Closed forever208 closed 2 years ago

forever208 commented 2 years ago

if the number of GPUs > 8 (each node has 8 GPUs), then I have to train in several nodes

In this case, run by mpiexec -n 16 python script/image_train.py doesn't work.

It says the error of nccl

forever208 commented 2 years ago

instead of using mpiexec -n 16 using the following setting works in 2 nodes by 16 GPUs:

SBATCH --nodes=2

SBATCH --ntasks-per-node=8

SBATCH --cpus-per-task=6

SBATCH --gres=gpu:8 # 8 gpus for each node

then use mpirun python script/image_train.py

forever208 commented 2 years ago

another issue people might have is that, do remember to change the parameter GPUS_PER_NODE in the script guided_diffusion/dist_util.py if your cluster is not 8GPUs/node

The default value is 8 set by the author.

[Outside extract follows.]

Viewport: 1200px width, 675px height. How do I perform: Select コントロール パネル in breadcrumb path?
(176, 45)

furkan-celik commented 2 years ago

Hi, I am having some trouble on mpiexec with this repo. I installed libopenmpi package on docker image with ubuntu and trying to run with multiple gpus right now. However, when I try to run it with mpiexec -n 2 python script/image_train.py, it doesn't start training and stuck at somewhere. I wonder whether I need to make a specific setting at docker image. Can you help me about this?

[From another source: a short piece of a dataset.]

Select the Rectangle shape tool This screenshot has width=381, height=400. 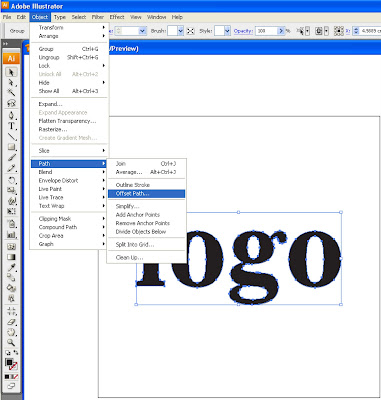[11, 147]
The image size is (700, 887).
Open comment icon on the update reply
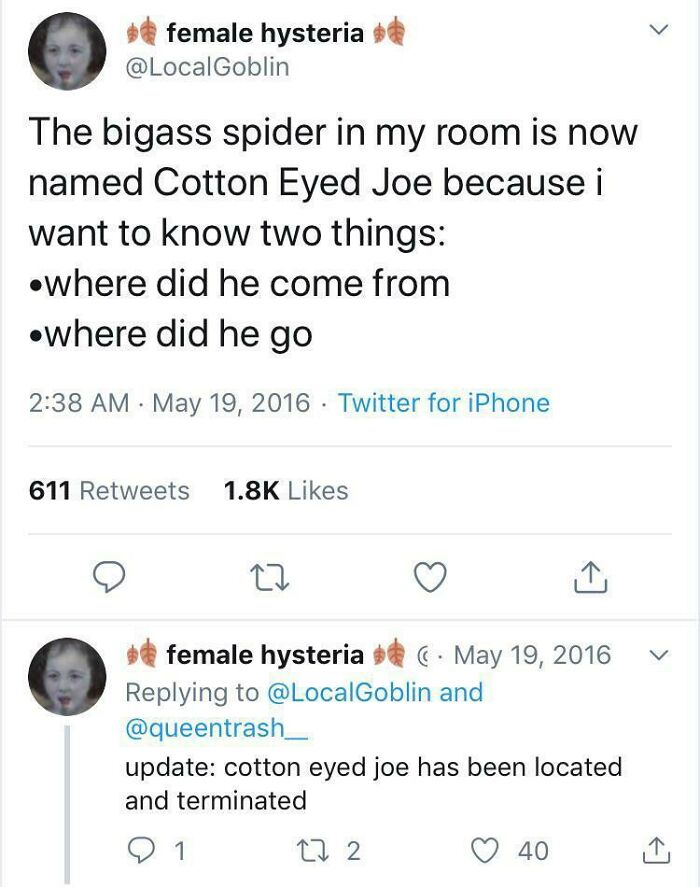[x=139, y=850]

Germany321 commented 1 year ago

Hi, I try your mpirun method and set the nodes to 2 by 16 GPUs. However, NCCL error occurs when I do this.

File "scripts/image_train.py", line 59, in main batch_size_sample=args.batch_size_sample, File "/mnt/lustre/data/research/workspace/guided-diffusion-main/guided_diffusion/train_util.py", line 75, in __init__ self._load_and_sync_parameters() File "/mnt/lustre/data/research/workspace/guided-diffusion-main/guided_diffusion/train_util.py", line 130, in _load_and_sync_parameters dist_util.sync_params(self.model.parameters()) File "/mnt/lustre/data/research/workspace/guided-diffusion-main/guided_diffusion/dist_util.py", line 83, in sync_params dist.broadcast(p, 0) File "/mnt/cache/anaconda3/envs/improved_diffusion/lib/python3.7/site-packages/torch/distributed/distributed_c10d.py", line 1193, in broadcast work = default_pg.broadcast([tensor], opts) RuntimeError: NCCL error in: /opt/conda/conda-bld/pytorch_1656352464346/work/torch/csrc/distributed/c10d/ProcessGroupNCCL.cpp:1191, invalid usage, NCCL version 2.10.3 ncclInvalidUsage: This usually reflects invalid usage of NCCL library (such as too many async ops, too many collectives at once, mixing streams in a group, etc).